Essi succedettero agli Shāhī turchi (o Turk Shāhī), di fede buddhista, discendenti di Kanishka, re tocario di Kushana. L'ultimo sovrano del Kushan, Lagatūrmān, fu sconfitto da Kallar, visir bramino, che fondò più tardi la dinastia degli Hindu Shāhī.
Due distinte dinastie che avevano governato la Vallata di Kābul e il Gandhara - una dinastia kshatri e una brahmana - furono rimpiazzate così dagli Hindu Shahi.[2] Entrambe avevano usato la titolatura di Shāhī e quanto sappiamo di loro è il risultato di cronache, monete e iscrizioni epigrafiche studiate dai ricercatori, perché una storia consolidata su tale dominio non è mai giunta fino a noi.[2]
Difficile dare una risposta soddisfacente circa l'inclusione dei discendenti bramini di Kellar (sulla base dell'onomastica, delle alleanze matrimoniali e del loro straordinario valore sul campo di battaglia) nel sistema castale (varṇa) della kṣatriya. Si ricorda come la parola onnicomprensiva ‘casta’ non possa denotare adeguatamente le differenti divisioni nella società hindu. Il sistema del varṇa si articola in 4 diverse classi sociali indù: quella dei Bramini, dei kṣatriya, dei vaishya (vaiśya) e dei shudra (śūdra), con la diffusa convinzione che fosse meglio sposarsi endogamicamente all'interno della propria casta.
Ad un certo punto il regno indù di Kapisha si divise. Nella sua parte occidentale si formò uno Stato separato, chiamato regno di Zabul. Si può supporre che si trattasse di una divisione familiare perché esistevano relazioni di consanguineità e politiche tra gli Stati di Kabul e Zabul.[3]
Nel 700-701, ʿAbd al-Raḥmān ibn Muḥammad ibn al-Ashʿath fu inviato con 40000 guerrieri e fu in grado di raccogliere un bottino considerevole, ma fallì nel conseguire vantaggi territoriali – incorrendo così nel corruccio di al-Ḥajjāj ibn Yūsuf.
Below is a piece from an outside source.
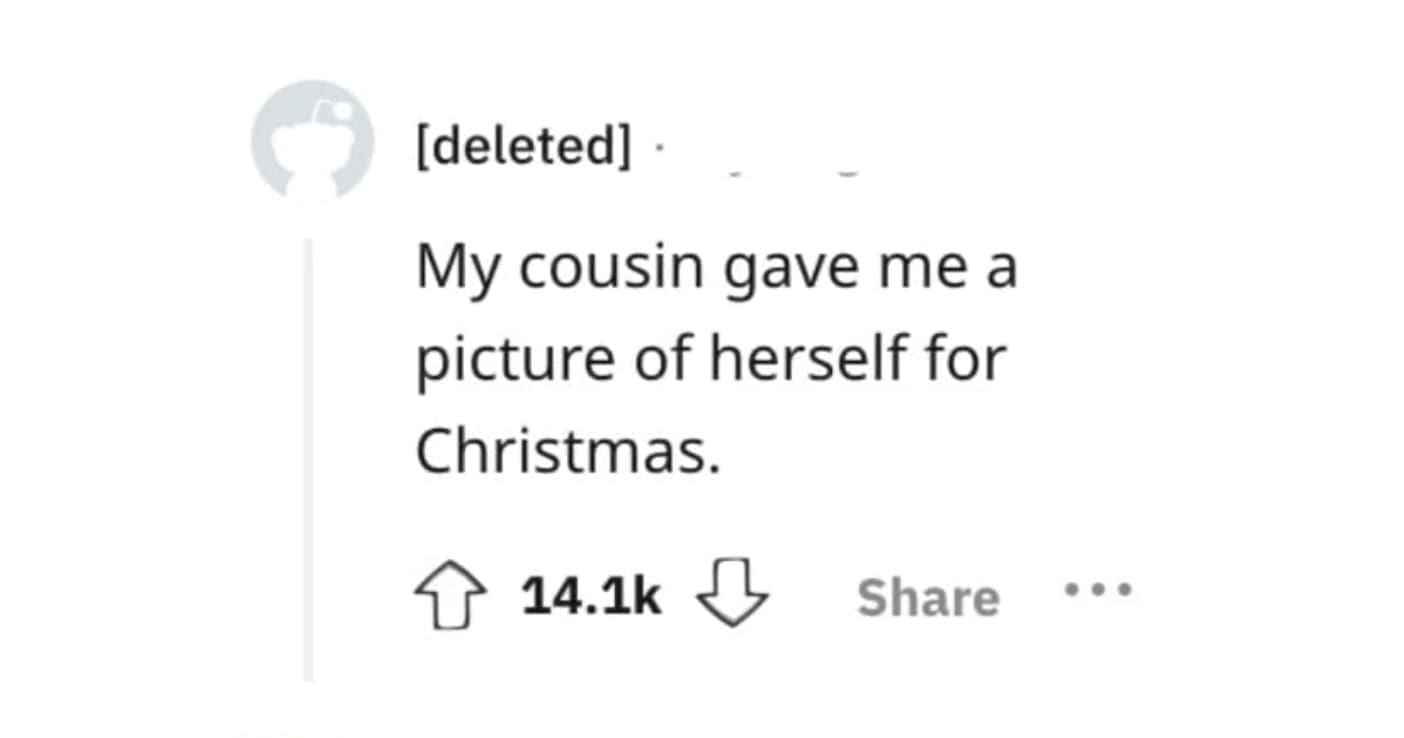This screenshot has height=738, width=1404.
Task: Click the Share button
Action: tap(928, 598)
Esasperato dalle minacce del governatore di Kufa, decise allora di ribellarsi e, al fine di rafforzare il proprio potere, sottoscrisse un trattato con lo Zanbil,[4] o Rutbīl (il signore di quei territori, della branca meridionale degli Eftaliti[5] il cui nome - che indicava la dignità regia - fu scambiato dagli Arabi musulmani d'allora per il nome proprio del regnante[6]) che gli garantì asilo in caso di fallimento della sua azione contro il califfo omayyade.
Dopo alcuni iniziali successi, Ibn al-Ashʿath fu alla fine costretto a invocare la protezione del suo nuovo alleato indù. Il solido intervento del Rutbīl fermò l'espansione islamica e rese il Sistan una "frontiera nefasta" per gli Arabi.
Nel folklore, Rutbīl divenne l'eroe di molti racconti arabi sulle "guerre sante" lungo le frontiere del Hind. Gradualmente, gli Arabi del califfato cessarono dall'essere una potente forza politica e i Rutbil regnarono in una pace relativa per altri 150 anni.[7]
In teoria, il califfo, come vicario del Profeta, era la fonte principale di ogni autorità politica. I re e tutti i capi tribali gli erano subordinati e le sue decisioni potevano fornire la base legale per la loro autorità. Con il calare della potenza politica del califfato abbaside, i suoi governatori nel Khurasan dettero vita a propri reami potenti. La dinastia samanide (c. 819-1005 CE) controllava le aree a ovest e a nord dell'Hindu Kush fino a Balkh (attuale Mazar-i Sharif). Sotto il governo feudale vagamente centralizzato dei Samanidi, la Transoxiana e il Khurasan prosperarono, favorendo una notevole espansione all'industria e al commercio. I Samanidi erano grandi mecenati dell'arte e trasformarono Bukhara e Samarcanda in famosi centri culturali, rivaleggiando con Baghdad.[8]
Secondo The Mazare Sharif Inscription of the Time of the Shahi Ruler Veka,[9] scoperta abbastanza di recente del settentrione dell'Afghanistan, riportata del "Taxila Institute of Asian Civilisations" di Islamabad, Vakkadeva conquistò la regione settentrionale dell'attuale Afghanistan ‘con possenti forze’ e la governò. Eresse un tempio al dio Shiva in quei luoghi, inaugurato dal suo Parimaha Maitya (Gran Ministro).[10] Batté anche monete di rame che avevano come modello un elefante e un leone, con una legenda che cita Shri Vakkadeva.
Muovendo da Balkh, il saffaride Yaʿqūb si sostiene abbia attaccato Kabul nell'870. "Se la parola Kabul stia a indicare la città o la Vallata di Kabul in generale, non è chiaramente stabilito. La sequenza degli eventi suggerisce tuttavia che si sia trattato di quest'ultima" (Abdur Rahman).[11] Per quanto ne sappiamo, gli Shāhī avevano un loro governatore nell'Afghanistan settentrionale. L'invasione di questa provincia fu un attacco mirante a(llo Stato) di Kabul e al culto degli idoli, e gli idoli di Kabul erano forse quelli presenti nel tempio eretto a Shiva da Vakkadeva. Non ci sono indicazioni su una battaglia tra Yaʿqūb e il re di Kabul, visto che non esistono dati in merito.[12]
Fu più o meno in questo periodo che gli Shāhī induisti spostarono la loro capitale da Kabul a Udabhandapura.